Riccardo D’Orsainville, 50, of Norwood, was charged with one count of kidnapping and three counts each of poisoning, larceny over $250, and receiving stolen property.
He had also been charged with one count of larceny over $250 in connection with his February arrest in Boston. He has been held on $250,000 bail since his arrest.
Police said that, between March and April of 2013, at least three men took D’Orsainville into their homes. They told police they drank alcohol with him, before passing out and describing symptoms that did not follow normal alcohol consumption. In each case, police said the men woke to find thousands of dollars’ worth of property missing–items ranging from tuxedos and designer ties to paintings and sculptures. One of the men woke to find his hands tied behind his back.
Two of the men told police they met D’Orsainville in a bar, and one met him online. Though police reached out to LGBTQ publications to spread awareness of the druggings and robberies, they said it wasn’t until someone recognized D’Orsainville from another crime he was charged with that police were able to identify him.

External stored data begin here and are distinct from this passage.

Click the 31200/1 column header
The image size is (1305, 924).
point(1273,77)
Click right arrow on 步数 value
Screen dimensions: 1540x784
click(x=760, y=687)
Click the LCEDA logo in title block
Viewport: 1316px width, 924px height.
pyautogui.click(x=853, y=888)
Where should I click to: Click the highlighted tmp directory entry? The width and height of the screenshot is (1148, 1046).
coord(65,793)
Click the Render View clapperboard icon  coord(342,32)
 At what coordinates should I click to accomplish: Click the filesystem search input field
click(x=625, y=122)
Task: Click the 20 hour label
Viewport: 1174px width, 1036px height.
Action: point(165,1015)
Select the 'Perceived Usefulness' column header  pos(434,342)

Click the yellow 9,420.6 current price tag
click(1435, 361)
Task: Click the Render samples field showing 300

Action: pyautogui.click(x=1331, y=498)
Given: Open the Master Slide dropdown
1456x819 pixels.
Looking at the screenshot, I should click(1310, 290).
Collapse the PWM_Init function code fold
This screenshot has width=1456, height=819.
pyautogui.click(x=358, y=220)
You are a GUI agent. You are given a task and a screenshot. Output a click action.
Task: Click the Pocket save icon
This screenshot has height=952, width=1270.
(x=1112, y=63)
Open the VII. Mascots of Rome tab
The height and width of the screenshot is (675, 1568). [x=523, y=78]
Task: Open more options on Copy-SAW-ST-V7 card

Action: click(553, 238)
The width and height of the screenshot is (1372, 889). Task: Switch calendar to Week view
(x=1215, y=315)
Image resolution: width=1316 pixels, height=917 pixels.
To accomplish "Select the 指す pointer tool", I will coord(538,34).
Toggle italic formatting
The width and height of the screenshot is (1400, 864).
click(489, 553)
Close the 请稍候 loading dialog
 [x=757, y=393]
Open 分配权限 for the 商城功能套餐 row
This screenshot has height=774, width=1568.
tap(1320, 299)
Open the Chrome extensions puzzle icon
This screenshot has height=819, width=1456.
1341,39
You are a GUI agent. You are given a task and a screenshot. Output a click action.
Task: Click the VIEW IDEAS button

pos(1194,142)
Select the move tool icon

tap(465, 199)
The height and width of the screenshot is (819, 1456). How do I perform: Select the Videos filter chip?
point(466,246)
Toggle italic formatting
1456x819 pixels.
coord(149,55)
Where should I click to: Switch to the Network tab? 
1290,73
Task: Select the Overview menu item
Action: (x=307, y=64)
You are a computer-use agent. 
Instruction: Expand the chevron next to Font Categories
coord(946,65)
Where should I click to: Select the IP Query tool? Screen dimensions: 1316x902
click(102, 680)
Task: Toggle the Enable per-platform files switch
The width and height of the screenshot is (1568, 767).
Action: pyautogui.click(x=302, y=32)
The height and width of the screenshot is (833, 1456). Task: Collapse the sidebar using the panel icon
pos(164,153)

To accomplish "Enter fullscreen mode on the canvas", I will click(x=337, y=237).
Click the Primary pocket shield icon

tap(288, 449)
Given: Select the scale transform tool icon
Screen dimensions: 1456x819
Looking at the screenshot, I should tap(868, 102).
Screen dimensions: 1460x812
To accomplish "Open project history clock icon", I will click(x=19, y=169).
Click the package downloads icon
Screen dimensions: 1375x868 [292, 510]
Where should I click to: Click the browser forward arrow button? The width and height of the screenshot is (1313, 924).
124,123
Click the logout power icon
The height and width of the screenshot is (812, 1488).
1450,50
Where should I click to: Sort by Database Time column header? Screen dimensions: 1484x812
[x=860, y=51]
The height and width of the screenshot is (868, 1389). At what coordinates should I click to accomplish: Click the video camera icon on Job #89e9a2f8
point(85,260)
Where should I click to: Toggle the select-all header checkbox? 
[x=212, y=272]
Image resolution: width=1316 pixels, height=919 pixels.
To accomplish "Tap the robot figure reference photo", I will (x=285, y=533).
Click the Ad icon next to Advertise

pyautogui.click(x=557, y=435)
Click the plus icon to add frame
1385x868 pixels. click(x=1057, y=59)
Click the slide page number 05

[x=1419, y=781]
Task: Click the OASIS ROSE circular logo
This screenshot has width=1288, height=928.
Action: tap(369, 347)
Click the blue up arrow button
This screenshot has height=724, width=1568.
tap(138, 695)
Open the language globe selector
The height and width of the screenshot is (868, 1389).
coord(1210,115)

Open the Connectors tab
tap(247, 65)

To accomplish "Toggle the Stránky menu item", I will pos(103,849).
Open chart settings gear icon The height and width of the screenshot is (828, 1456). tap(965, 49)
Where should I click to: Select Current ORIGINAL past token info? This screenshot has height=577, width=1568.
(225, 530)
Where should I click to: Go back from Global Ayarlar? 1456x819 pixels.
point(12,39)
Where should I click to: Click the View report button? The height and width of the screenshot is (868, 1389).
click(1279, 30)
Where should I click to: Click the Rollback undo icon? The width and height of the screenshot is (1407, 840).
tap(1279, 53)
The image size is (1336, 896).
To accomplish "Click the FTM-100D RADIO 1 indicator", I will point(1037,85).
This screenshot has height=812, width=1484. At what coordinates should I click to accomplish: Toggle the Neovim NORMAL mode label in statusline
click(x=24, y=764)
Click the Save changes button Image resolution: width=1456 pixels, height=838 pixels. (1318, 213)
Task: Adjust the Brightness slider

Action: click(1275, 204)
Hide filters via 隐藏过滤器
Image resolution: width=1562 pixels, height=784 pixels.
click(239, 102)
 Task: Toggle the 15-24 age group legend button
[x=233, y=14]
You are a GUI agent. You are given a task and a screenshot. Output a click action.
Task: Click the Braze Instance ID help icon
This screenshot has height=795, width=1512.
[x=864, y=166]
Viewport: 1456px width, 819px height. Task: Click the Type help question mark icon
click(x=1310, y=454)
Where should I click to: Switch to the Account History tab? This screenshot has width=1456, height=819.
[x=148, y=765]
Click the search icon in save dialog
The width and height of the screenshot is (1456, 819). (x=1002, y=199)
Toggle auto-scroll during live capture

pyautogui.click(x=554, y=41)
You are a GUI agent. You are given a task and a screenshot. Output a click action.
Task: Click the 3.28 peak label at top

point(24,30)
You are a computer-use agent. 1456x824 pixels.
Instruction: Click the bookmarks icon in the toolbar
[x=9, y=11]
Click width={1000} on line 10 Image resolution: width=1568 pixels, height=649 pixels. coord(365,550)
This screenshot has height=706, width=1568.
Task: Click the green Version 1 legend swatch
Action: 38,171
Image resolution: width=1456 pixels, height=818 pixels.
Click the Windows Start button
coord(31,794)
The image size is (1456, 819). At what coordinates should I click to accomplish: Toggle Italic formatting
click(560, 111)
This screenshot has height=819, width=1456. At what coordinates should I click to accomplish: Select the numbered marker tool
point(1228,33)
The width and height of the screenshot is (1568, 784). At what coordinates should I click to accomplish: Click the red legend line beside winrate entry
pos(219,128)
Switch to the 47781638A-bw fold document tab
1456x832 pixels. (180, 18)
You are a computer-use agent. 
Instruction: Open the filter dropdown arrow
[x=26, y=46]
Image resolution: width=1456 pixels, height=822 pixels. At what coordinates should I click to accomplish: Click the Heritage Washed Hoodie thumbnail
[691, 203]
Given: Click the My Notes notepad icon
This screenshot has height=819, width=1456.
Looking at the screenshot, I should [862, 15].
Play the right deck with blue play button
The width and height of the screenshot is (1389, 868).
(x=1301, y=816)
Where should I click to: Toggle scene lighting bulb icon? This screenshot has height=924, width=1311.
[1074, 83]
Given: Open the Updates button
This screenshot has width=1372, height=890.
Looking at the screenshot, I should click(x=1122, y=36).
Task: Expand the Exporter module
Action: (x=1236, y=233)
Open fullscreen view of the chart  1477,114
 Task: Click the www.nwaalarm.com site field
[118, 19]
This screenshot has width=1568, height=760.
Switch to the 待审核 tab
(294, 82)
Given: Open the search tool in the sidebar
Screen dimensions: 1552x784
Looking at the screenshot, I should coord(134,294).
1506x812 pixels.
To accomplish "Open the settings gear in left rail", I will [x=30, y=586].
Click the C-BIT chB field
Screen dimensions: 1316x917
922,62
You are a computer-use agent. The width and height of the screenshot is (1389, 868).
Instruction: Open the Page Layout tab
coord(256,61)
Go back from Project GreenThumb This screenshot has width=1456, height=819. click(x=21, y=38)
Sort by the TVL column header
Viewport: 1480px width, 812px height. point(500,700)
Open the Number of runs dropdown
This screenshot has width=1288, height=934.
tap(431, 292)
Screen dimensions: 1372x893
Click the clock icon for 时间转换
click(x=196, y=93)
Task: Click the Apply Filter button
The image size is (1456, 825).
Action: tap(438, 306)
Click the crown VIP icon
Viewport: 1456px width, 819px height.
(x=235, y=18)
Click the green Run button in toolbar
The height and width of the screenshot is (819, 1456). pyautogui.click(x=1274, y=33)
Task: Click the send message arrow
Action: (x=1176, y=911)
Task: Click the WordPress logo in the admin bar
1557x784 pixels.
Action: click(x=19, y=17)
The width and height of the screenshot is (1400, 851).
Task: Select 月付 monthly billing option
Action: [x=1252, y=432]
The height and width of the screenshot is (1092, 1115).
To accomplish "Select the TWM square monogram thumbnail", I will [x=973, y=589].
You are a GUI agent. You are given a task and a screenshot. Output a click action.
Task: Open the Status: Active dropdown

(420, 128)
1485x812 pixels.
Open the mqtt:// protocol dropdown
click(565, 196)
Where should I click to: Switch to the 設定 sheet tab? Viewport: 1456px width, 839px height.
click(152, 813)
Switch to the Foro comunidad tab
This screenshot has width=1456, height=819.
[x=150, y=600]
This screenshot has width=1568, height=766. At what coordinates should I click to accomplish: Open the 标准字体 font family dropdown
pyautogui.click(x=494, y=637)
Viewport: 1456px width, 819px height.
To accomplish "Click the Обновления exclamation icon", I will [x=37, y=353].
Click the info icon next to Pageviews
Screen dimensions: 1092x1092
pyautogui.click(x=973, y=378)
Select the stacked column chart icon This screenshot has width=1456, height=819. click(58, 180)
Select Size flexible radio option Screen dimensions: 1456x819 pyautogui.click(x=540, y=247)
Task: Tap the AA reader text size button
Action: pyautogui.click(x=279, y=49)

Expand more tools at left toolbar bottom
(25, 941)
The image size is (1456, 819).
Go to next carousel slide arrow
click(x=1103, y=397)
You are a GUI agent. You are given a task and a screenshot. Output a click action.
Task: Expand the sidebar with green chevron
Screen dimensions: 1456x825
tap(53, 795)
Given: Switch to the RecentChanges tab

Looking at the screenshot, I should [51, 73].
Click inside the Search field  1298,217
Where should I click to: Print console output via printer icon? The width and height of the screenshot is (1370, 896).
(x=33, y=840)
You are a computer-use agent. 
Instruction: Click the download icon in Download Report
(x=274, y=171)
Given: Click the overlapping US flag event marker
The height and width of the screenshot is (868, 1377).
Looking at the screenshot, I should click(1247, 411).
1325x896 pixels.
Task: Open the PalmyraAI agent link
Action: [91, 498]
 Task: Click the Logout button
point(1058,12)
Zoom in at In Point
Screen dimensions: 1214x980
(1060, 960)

One of the victims mentioned his being drugged and robbed to a friend, who recognized the description of the robber as that of D’Orsainville based on his conviction for defrauding the Boston Veterans Affairs Research Institute in 2013. This led police to a photo identification of D’Orsainville and a search warrant for his home.
While searching D’Orsainville’s home in February, police said they found the victims’ clothing and artwork, which lead to his arrest and the first larceny charge.
“These indictments are the result of an investigative partnership by Boston Police and Suffolk prosecutors,” Suffolk County District Attorney Daniel F. Conley said in a release. “A key component of that partnership is respect and compassion: No matter who you are, no matter what happened, you can count on us to help and treat you with the dignity you deserve. When victims come forward and witnesses share information, we build better, stronger cases.”
He is expected to return to Boston Municipal Court June 16.